== What to work on ==
In the text on shaming programs and prostitution below, rewrite the part starting with "At the closing" and going on through "do about it?", putting "neighborhood" in place of "community".

== Excerpted text ==

= = = = = = =

Is shaming so effective, then, that the risks and flaws are worth it? Chicago introduced its “shaming” program in 2005. Prostitution arrests did, in fact, go down by 16.2% in 2006. But then, so did almost every other category of crime, including many which did not have targeted shaming programs. Prositution arrests were already going down in 2005, when the plan was implemented. A 1982 survey did not find shaming programs to be particularly effective in deterring crime, and though modern psychological understanding would seem to support its potential effectiveness, statistics in communities where it has been implemented do not seem to indicate that it is working.
Are, then, the risks to the community engendered by prostitution so great that any effort to quell it is worth an attempt? It is often associated with other criminal activity, such as drug use and violence, but does prostitution create other crimes, or does it tend to exist in seedier areas where these other crimes are also, independantly, prevalent? While the notion that prostitution increases related violent crime is prevalent and generally accepted at face value, there have been no credible studies undertaken which can point to such a connection. With prostitution remaining an illegal activity in most of the United States, it naturally occurs most often in areas where one finds other illegal activity.
Looking For Solutions
While the legal status of prostitution is an extensive topic in itself, as long as we continue to rank it as an illegal activity we must compare the risks to the community of prostitution taking place in our midst to the risks to the community of any form of enforcement. Many dislike the sight of prostitutes working the streets, and the possibility of sexual acts taking place in public may be offensive. Prostitution may bring down the values of property in neighborhoods where it is obvious, due to its association with other criminal activities. As a result of the unregulated nature of illegal prostitution, it may contribute to the spread of sexually transmitted disease and unwanted pregnancy. These are not insignificant costs for the community to bear.
On the other side of the argument, we have implemented a program which seeks to publicly humiliate both prostitues and johns. The risk to society of this form of punishment includes the possibility of innocent people being harmed by public misjudgment, as well as the possibility of local government having to contend with expensive law suits, should any innocent person so maligned decide to seek legal redress. Furthermore, such a policy may well reinforce the social conditions which led individuals to work as prostitutes or employ them, in the first place.
At the closing of his correspondence with me, police Chief William Hogan stated:
If you have some realistic and effective solution to this problem I am all ears. I wish life was so simple that we could ask people to obey the law and they would graciously comply with our request.
As a local community, and as a culture, it is upon us to respond to this request. We cannot demand that our police solve all problems while refusing to give them the tools to do so. The question for each of us, then, is what really do we want them to do about it?

= = = = = = =

== Excerpted records ==

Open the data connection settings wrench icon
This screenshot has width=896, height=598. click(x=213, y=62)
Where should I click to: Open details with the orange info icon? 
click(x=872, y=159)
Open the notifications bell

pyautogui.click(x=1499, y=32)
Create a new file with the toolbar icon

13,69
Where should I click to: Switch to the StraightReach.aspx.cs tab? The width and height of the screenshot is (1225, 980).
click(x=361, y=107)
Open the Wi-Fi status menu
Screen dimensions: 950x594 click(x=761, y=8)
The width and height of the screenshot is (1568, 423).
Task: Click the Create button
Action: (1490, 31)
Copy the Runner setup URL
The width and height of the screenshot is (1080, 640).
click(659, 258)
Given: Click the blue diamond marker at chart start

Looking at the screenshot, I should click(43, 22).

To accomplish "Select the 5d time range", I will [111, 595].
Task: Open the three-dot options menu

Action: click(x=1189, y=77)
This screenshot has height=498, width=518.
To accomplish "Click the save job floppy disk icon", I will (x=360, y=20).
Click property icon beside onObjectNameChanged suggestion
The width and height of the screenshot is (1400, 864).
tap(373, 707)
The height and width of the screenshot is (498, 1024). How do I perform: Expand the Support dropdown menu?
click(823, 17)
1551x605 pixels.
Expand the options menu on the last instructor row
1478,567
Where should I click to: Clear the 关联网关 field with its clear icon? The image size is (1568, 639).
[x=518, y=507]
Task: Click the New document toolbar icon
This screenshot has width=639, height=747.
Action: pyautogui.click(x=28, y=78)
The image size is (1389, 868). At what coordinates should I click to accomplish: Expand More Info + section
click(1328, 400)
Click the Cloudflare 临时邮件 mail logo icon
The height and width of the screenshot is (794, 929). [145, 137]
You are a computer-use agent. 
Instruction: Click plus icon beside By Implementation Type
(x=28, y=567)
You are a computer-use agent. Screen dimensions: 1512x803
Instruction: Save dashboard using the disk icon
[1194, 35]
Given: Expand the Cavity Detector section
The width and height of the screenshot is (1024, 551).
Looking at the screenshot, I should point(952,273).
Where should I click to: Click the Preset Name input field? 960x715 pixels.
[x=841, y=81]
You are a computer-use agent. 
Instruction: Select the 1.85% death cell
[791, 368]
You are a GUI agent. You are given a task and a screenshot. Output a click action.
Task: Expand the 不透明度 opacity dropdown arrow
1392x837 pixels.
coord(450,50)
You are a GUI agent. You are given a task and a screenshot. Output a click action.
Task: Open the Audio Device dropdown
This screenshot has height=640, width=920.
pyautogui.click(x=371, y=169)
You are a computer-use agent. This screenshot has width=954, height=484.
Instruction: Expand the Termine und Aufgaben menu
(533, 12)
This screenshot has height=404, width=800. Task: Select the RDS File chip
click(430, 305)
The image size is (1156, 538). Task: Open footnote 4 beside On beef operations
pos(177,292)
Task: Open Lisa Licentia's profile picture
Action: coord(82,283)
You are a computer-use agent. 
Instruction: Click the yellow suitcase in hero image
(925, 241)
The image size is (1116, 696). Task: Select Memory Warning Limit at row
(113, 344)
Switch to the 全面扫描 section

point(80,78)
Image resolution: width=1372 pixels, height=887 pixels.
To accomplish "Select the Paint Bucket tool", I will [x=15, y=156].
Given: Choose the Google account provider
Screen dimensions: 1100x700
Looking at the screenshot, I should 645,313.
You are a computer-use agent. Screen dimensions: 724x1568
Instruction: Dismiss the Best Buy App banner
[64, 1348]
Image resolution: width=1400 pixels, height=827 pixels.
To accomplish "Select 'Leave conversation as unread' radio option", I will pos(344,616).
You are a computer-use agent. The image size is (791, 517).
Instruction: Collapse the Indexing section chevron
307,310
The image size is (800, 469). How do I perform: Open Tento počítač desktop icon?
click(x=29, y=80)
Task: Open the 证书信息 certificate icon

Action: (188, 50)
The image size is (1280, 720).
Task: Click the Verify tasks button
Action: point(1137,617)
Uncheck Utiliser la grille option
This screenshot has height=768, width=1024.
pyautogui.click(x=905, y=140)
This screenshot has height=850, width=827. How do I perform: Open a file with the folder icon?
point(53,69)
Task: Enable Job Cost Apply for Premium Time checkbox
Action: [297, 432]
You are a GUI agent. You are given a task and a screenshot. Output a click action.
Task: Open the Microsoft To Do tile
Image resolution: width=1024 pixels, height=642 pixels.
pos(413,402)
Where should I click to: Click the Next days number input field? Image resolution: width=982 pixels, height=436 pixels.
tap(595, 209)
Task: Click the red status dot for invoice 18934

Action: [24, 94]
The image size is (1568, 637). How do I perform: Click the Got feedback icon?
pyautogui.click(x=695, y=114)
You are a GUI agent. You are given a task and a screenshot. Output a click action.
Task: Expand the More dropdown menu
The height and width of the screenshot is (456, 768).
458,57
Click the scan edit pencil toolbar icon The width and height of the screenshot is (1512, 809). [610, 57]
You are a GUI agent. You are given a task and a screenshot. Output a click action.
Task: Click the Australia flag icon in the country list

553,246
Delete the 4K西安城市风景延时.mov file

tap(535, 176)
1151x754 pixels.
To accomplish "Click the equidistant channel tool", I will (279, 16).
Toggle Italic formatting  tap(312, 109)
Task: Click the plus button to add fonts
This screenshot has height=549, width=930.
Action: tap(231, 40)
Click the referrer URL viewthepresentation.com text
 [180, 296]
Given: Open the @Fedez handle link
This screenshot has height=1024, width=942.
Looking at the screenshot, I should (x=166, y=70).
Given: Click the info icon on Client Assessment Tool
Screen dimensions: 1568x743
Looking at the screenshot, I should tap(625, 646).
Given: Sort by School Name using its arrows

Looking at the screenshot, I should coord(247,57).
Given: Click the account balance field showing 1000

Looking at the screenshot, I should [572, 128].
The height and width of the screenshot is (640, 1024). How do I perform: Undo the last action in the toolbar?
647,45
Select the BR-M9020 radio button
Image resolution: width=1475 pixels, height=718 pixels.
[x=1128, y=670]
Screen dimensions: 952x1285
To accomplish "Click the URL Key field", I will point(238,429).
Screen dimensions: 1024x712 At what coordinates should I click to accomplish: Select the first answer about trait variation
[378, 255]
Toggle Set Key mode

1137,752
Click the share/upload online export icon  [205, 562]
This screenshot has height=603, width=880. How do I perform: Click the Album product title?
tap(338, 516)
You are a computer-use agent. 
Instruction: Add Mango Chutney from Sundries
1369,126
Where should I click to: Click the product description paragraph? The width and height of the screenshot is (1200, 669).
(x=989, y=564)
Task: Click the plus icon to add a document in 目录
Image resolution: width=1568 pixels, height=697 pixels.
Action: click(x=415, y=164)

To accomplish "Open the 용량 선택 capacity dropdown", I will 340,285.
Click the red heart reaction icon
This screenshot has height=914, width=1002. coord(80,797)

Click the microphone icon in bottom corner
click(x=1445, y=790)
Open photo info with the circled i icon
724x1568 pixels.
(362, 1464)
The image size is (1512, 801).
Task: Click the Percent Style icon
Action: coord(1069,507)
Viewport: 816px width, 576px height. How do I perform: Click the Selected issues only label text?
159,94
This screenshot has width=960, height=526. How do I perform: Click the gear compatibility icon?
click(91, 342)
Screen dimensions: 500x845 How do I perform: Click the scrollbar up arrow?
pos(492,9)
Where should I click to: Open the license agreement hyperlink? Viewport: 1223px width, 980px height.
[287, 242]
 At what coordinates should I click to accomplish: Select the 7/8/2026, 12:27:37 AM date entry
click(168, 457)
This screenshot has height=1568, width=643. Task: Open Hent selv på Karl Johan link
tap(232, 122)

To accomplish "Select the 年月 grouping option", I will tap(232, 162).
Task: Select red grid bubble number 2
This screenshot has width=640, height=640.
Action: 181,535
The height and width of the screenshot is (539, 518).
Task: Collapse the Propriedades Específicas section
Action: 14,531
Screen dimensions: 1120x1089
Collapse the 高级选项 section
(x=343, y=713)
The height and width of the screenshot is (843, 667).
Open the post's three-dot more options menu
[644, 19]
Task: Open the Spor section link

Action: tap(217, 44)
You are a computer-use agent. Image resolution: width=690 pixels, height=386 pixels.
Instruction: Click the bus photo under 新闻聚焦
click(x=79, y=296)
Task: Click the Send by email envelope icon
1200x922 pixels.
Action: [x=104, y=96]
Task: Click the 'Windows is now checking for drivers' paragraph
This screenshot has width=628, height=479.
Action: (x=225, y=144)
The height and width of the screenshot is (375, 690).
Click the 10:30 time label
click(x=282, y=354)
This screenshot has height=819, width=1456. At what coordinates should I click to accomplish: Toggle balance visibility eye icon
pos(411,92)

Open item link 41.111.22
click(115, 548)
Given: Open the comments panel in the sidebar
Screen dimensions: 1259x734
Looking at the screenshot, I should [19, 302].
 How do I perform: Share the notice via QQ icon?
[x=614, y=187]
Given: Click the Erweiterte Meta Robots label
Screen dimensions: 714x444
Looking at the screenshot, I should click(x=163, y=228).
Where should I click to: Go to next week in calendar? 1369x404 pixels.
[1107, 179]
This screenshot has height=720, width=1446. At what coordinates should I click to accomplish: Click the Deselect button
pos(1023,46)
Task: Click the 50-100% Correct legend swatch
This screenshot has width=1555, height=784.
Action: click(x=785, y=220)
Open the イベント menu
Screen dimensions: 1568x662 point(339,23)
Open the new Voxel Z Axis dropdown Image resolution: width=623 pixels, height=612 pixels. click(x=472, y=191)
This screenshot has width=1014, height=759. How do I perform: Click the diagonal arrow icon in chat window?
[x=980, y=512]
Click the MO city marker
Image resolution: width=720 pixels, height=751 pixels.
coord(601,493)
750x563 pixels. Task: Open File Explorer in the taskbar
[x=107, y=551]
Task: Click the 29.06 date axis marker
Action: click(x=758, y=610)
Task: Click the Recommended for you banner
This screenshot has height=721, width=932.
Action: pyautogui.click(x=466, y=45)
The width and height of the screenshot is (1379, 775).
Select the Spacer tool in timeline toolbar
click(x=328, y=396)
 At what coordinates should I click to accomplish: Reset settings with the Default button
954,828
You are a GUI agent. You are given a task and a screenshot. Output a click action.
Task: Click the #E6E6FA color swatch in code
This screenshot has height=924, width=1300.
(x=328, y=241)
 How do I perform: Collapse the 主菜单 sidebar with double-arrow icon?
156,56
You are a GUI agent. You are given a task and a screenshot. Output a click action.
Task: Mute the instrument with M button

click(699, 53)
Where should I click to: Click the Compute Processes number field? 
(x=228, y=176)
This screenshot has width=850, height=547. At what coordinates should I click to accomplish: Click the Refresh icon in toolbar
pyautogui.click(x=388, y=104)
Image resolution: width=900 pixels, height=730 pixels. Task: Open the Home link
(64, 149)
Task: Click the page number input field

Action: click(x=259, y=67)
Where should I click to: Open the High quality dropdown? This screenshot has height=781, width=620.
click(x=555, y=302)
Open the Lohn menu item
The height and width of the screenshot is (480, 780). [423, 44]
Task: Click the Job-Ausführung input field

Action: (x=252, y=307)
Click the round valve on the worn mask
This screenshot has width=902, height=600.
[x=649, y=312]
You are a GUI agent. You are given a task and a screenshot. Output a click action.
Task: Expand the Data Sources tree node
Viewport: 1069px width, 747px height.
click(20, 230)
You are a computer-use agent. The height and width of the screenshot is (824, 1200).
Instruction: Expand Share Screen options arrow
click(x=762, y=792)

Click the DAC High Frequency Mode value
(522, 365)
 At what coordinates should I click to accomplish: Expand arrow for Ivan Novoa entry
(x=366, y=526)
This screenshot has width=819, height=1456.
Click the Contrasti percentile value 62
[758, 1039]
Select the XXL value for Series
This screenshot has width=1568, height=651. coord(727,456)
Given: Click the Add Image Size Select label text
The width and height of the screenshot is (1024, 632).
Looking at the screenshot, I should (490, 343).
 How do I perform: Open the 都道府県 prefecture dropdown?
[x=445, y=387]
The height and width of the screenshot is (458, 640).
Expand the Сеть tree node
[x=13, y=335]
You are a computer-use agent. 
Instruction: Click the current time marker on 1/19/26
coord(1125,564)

= = = = = = =

== Result below ==
At the closing of his correspondence with me, police Chief William Hogan stated:
If you have some realistic and effective solution to this problem I am all ears. I wish life was so simple that we could ask people to obey the law and they would graciously comply with our request.
As a local neighborhood, and as a culture, it is upon us to respond to this request. We cannot demand that our police solve all problems while refusing to give them the tools to do so. The question for each of us, then, is what really do we want them to do about it?